» **Exercise goal**
Reproduce the line that holds "Image resolution: width=1228" together with all the lines after it up to the end of the entries.

» **Input for this task**

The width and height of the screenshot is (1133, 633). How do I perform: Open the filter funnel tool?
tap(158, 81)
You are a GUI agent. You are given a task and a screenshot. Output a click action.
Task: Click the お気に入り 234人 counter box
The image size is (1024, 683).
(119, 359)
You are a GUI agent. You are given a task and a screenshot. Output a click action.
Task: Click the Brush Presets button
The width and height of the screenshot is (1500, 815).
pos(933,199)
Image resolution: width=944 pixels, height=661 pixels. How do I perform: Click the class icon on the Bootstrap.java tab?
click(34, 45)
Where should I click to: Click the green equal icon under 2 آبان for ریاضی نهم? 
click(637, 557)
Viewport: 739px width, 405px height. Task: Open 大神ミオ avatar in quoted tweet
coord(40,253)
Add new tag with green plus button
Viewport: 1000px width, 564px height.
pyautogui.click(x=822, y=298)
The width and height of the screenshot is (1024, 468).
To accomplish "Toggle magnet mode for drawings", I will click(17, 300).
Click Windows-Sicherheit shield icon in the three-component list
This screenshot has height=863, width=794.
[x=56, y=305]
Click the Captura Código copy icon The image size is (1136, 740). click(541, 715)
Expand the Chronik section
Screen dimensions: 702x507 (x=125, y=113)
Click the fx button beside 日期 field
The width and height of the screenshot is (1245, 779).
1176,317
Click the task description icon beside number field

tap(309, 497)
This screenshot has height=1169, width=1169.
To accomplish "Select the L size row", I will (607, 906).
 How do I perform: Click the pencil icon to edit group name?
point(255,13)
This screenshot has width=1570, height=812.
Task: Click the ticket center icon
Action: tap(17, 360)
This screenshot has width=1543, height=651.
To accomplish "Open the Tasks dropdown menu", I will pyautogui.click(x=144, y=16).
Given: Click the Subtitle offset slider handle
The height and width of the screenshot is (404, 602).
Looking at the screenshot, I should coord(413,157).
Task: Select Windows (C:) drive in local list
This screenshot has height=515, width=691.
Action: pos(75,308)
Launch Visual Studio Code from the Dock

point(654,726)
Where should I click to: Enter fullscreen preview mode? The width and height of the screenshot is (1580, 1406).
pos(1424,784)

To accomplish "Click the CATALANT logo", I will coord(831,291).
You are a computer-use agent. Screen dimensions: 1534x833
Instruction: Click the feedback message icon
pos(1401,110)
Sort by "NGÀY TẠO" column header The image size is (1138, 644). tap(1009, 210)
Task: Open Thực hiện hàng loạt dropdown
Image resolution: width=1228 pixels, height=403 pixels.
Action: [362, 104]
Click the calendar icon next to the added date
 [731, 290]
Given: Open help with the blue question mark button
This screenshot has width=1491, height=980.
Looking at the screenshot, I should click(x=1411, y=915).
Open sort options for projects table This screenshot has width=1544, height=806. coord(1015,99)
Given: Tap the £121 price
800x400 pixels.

» **Solution**
Image resolution: width=1228 pixels, height=403 pixels.
Action: [362, 104]
Click the calendar icon next to the added date
 [731, 290]
Given: Open help with the blue question mark button
This screenshot has width=1491, height=980.
Looking at the screenshot, I should click(x=1411, y=915).
Open sort options for projects table This screenshot has width=1544, height=806. coord(1015,99)
Given: Tap the £121 price
800x400 pixels.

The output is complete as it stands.